**Aim**
Please swap "computer-use agent" for "screen assistant" everywhere it occurs in the material below, and write the lines out again with nothing else changed.
===== Input material
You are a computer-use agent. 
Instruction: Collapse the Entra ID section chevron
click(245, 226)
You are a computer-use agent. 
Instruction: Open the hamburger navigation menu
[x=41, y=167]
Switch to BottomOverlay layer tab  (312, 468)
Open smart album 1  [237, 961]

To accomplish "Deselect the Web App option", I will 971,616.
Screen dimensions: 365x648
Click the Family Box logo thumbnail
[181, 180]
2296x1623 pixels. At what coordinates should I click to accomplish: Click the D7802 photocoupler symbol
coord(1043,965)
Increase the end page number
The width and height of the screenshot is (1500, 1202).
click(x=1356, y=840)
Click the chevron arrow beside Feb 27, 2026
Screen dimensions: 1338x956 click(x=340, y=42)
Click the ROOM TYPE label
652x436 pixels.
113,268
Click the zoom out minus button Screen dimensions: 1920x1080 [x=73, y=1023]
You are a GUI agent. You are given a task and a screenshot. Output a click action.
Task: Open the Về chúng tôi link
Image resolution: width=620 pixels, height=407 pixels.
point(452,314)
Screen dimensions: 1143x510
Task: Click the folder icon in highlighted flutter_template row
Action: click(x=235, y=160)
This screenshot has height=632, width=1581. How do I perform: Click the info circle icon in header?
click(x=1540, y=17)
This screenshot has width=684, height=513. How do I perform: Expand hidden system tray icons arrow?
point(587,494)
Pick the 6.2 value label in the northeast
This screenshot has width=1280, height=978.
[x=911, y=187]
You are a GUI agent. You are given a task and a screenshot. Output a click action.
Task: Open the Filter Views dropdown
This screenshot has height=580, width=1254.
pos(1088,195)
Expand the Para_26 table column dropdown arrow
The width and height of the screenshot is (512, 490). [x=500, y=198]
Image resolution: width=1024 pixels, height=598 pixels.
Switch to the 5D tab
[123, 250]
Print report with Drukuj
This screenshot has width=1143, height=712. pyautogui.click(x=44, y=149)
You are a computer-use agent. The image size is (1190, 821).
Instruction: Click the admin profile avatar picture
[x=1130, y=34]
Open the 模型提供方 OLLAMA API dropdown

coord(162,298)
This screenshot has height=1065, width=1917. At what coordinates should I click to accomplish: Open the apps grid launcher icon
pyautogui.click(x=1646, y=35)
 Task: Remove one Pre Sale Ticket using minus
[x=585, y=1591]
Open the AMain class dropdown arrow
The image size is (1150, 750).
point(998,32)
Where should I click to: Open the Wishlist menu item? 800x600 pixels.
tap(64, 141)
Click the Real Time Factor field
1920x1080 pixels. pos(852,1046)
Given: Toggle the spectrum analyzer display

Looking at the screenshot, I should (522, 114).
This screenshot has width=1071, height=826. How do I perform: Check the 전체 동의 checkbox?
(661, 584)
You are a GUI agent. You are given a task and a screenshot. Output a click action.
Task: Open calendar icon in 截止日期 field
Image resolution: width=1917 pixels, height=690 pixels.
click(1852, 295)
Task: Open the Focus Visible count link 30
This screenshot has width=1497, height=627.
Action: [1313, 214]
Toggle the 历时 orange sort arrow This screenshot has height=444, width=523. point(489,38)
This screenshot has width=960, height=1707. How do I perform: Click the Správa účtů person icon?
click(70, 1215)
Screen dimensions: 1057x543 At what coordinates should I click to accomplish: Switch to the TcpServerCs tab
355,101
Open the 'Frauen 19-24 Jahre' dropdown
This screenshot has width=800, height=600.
==========
**Solved exercise**
You are a screen assistant. 
Instruction: Collapse the Entra ID section chevron
click(245, 226)
You are a screen assistant. 
Instruction: Open the hamburger navigation menu
[x=41, y=167]
Switch to BottomOverlay layer tab  (312, 468)
Open smart album 1  [237, 961]

To accomplish "Deselect the Web App option", I will 971,616.
Screen dimensions: 365x648
Click the Family Box logo thumbnail
[181, 180]
2296x1623 pixels. At what coordinates should I click to accomplish: Click the D7802 photocoupler symbol
coord(1043,965)
Increase the end page number
The width and height of the screenshot is (1500, 1202).
click(x=1356, y=840)
Click the chevron arrow beside Feb 27, 2026
Screen dimensions: 1338x956 click(x=340, y=42)
Click the ROOM TYPE label
652x436 pixels.
113,268
Click the zoom out minus button Screen dimensions: 1920x1080 [x=73, y=1023]
You are a GUI agent. You are given a task and a screenshot. Output a click action.
Task: Open the Về chúng tôi link
Image resolution: width=620 pixels, height=407 pixels.
point(452,314)
Screen dimensions: 1143x510
Task: Click the folder icon in highlighted flutter_template row
Action: click(x=235, y=160)
This screenshot has height=632, width=1581. How do I perform: Click the info circle icon in header?
click(x=1540, y=17)
This screenshot has width=684, height=513. How do I perform: Expand hidden system tray icons arrow?
point(587,494)
Pick the 6.2 value label in the northeast
This screenshot has width=1280, height=978.
[x=911, y=187]
You are a GUI agent. You are given a task and a screenshot. Output a click action.
Task: Open the Filter Views dropdown
This screenshot has height=580, width=1254.
pos(1088,195)
Expand the Para_26 table column dropdown arrow
The width and height of the screenshot is (512, 490). [x=500, y=198]
Image resolution: width=1024 pixels, height=598 pixels.
Switch to the 5D tab
[123, 250]
Print report with Drukuj
This screenshot has width=1143, height=712. pyautogui.click(x=44, y=149)
You are a screen assistant. The image size is (1190, 821).
Instruction: Click the admin profile avatar picture
[x=1130, y=34]
Open the 模型提供方 OLLAMA API dropdown

coord(162,298)
This screenshot has height=1065, width=1917. At what coordinates should I click to accomplish: Open the apps grid launcher icon
pyautogui.click(x=1646, y=35)
 Task: Remove one Pre Sale Ticket using minus
[x=585, y=1591]
Open the AMain class dropdown arrow
The image size is (1150, 750).
point(998,32)
Where should I click to: Open the Wishlist menu item? 800x600 pixels.
tap(64, 141)
Click the Real Time Factor field
1920x1080 pixels. pos(852,1046)
Given: Toggle the spectrum analyzer display

Looking at the screenshot, I should (522, 114).
This screenshot has width=1071, height=826. How do I perform: Check the 전체 동의 checkbox?
(661, 584)
You are a GUI agent. You are given a task and a screenshot. Output a click action.
Task: Open calendar icon in 截止日期 field
Image resolution: width=1917 pixels, height=690 pixels.
click(1852, 295)
Task: Open the Focus Visible count link 30
This screenshot has width=1497, height=627.
Action: [1313, 214]
Toggle the 历时 orange sort arrow This screenshot has height=444, width=523. point(489,38)
This screenshot has width=960, height=1707. How do I perform: Click the Správa účtů person icon?
click(70, 1215)
Screen dimensions: 1057x543 At what coordinates should I click to accomplish: Switch to the TcpServerCs tab
355,101
Open the 'Frauen 19-24 Jahre' dropdown
This screenshot has width=800, height=600.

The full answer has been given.